Cichlids will often spar..for territory...for dominance..for mating...they will charge at each other..flaring fins..locking jaws...shaking...shimmying...even chasing each other..
usually there is no harm done unless it is two males...keep an eye on them to see what they do...just might be getting ready to make babies...

Good Luck..


----------



## bchbum16 (Jun 21, 2011)

I sure hope so!!! i want some baby rams haha


----------



## DigzTheBeatz (Dec 6, 2010)

You can tell the difference between mating and territory. My pair will chase each other, nip a little, flare their fins, but most of the time they hang out together. I have a friend who has 5 in his tank. 3 males, 2 females. Pair of GBR's and Gold's, and an EBR. The males go at it a lot. Their aggression is a lot more noticeable, harder.
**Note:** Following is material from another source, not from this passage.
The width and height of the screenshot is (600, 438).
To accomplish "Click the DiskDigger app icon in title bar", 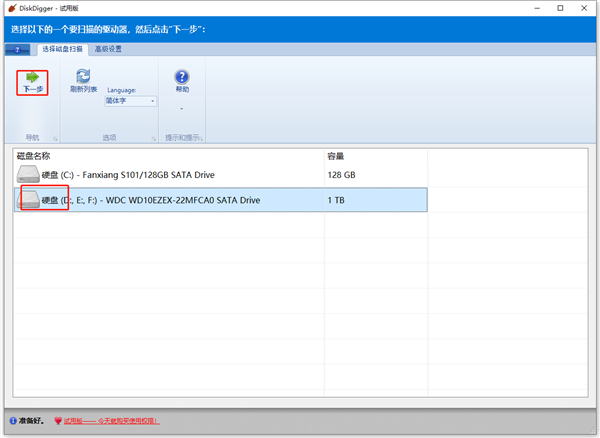I will point(10,8).
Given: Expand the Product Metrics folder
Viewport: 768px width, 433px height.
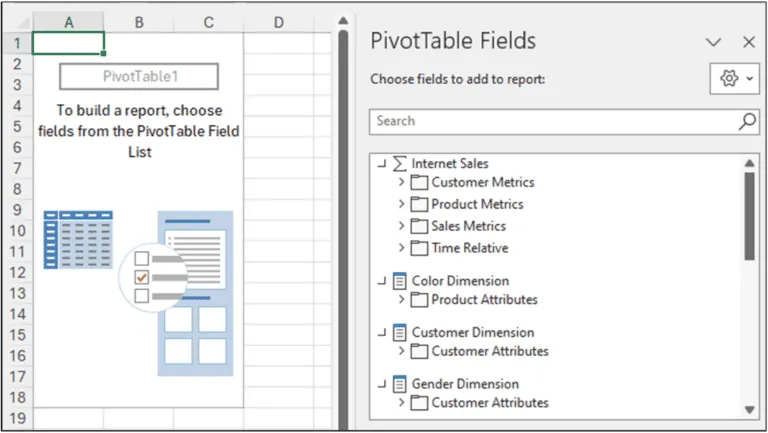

Signs to look for: the female is looking fatter, her pink spot is more noticeable, and they prepare a spot to lay their eggs by cleaning it. Mine picked the flat spot on top of the bridge. Looks like mine are getting ready to spawn again!


----------



## lohachata (Jan 27, 2006)

great news digz....let's hope they do better this time...


----------



## bchbum16 (Jun 21, 2011)

I will definitely keep an eye out for that... thanks for the help!!! and Digz hope the youngin's come along well!


----------



## DigzTheBeatz (Dec 6, 2010)

Came home to a nice clutch of eggs. I had a feeling she was waiting for us to leave. She's shy, lol. I'm keeping my fingers crossed on this one. Hope yours pair up soon.


----------



## bchbum16 (Jun 21, 2011)

so... i'm beginning to think my two aren't going to pair up  they have started hanging out on opposite sides of the tank and rarely do i see them together anymore... anyone have any advice on what i should do? Also, i swear they aren't as colorful as when i got them, could be the color of the tank and substrate but idk...


----------



## bchbum16 (Jun 21, 2011)

ok... so today i decided to just sit in front of my tank and watch my rams for a little bit and something happened... plus i noticed something
1) the two got next to each other and i literally watched their colors brighten, it was pretty cool, then they got parellel with each other and angled their heads down and sat their with their fins in full display. then the female went over and picked at the side of the male, but it was like a gentle pick, idk it was wierd, and then it was over...
2) after the display the female hid but the male sat in the open so i went in for a close look and saw a couple of white specs on him. i really hope it's not ick but idk... anyone have anything for me?


----------



## lohachata (Jan 27, 2006)

could very well be ick....keep a close eye...raise the temp to 86 and treat with Aquari-sol..


----------



## bchbum16 (Jun 21, 2011)

i raised the temp to 84 the other day, and when i look at them now i don't see anything on them... i've been keeping an eye on them and everything seems to be doing good... also their colors are starting to come back which i am very happy about.


----------



## lohachata (Jan 27, 2006)

that's good news...glad to see they are doing better...


----------



## bchbum16 (Jun 21, 2011)

me too i was getting quite worried for a little bit...


----------



## DigzTheBeatz (Dec 6, 2010)

Glad to hear they are doing better! Those are the signs you should look for. How are their interactions now?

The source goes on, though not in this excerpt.